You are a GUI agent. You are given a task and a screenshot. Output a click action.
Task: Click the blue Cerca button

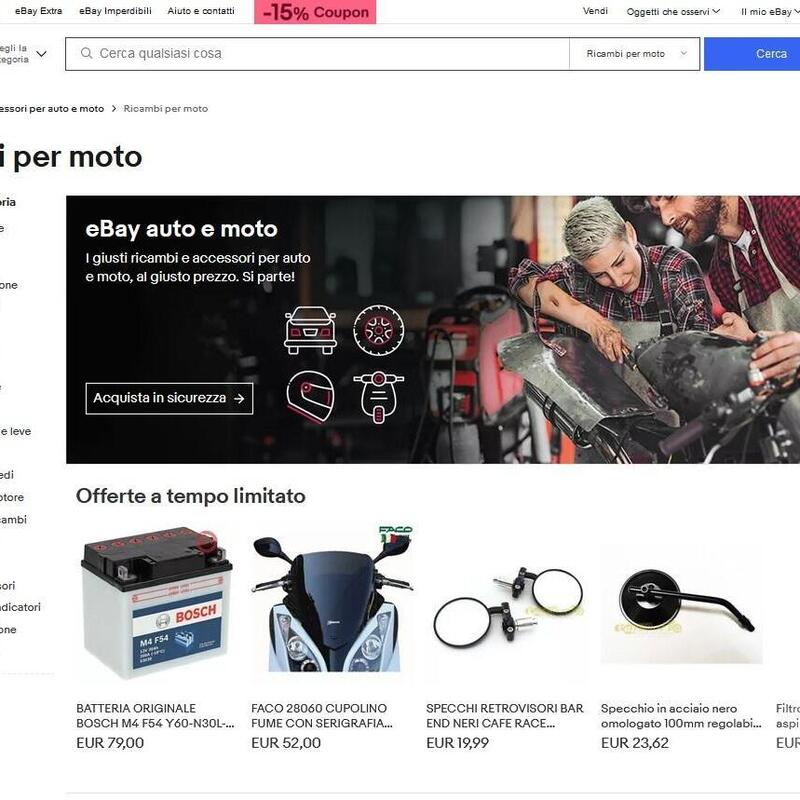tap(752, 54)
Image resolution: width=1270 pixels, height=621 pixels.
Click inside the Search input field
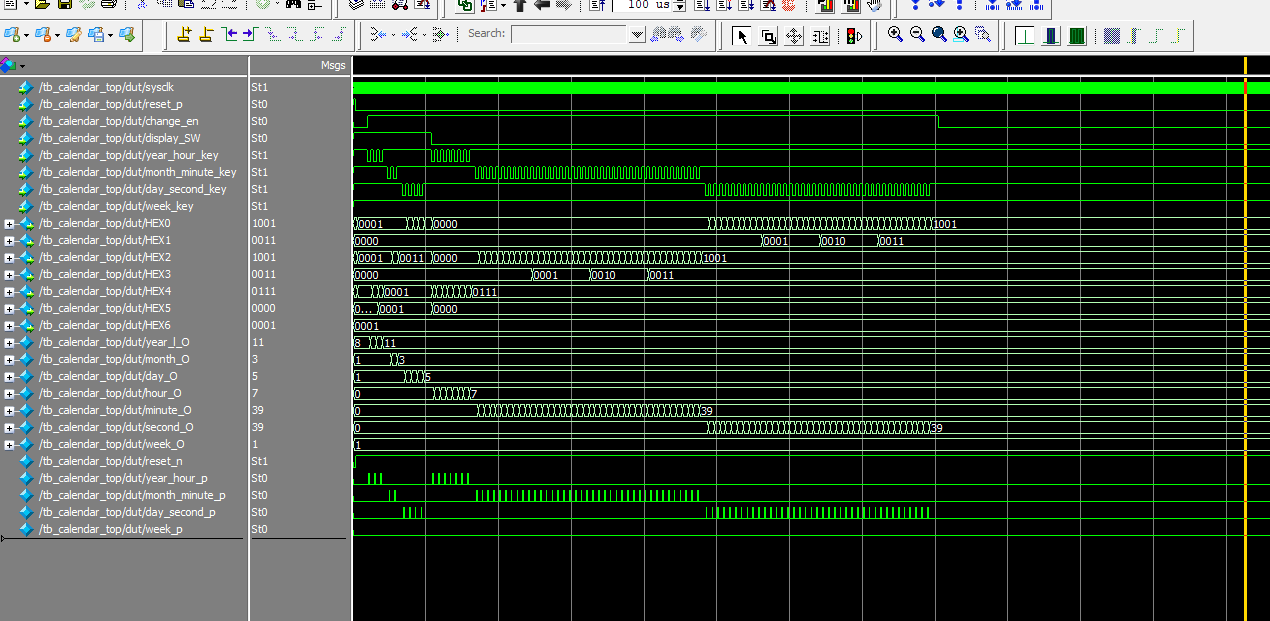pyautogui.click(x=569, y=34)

————————

What to produce: Restate the entries verbatim, without pictures.

Solution to this problem:
You are a GUI agent. You are given a task and a screenshot. Output a click action.
Task: Click the blue Cerca button

tap(752, 54)
Image resolution: width=1270 pixels, height=621 pixels.
Click inside the Search input field
pyautogui.click(x=569, y=34)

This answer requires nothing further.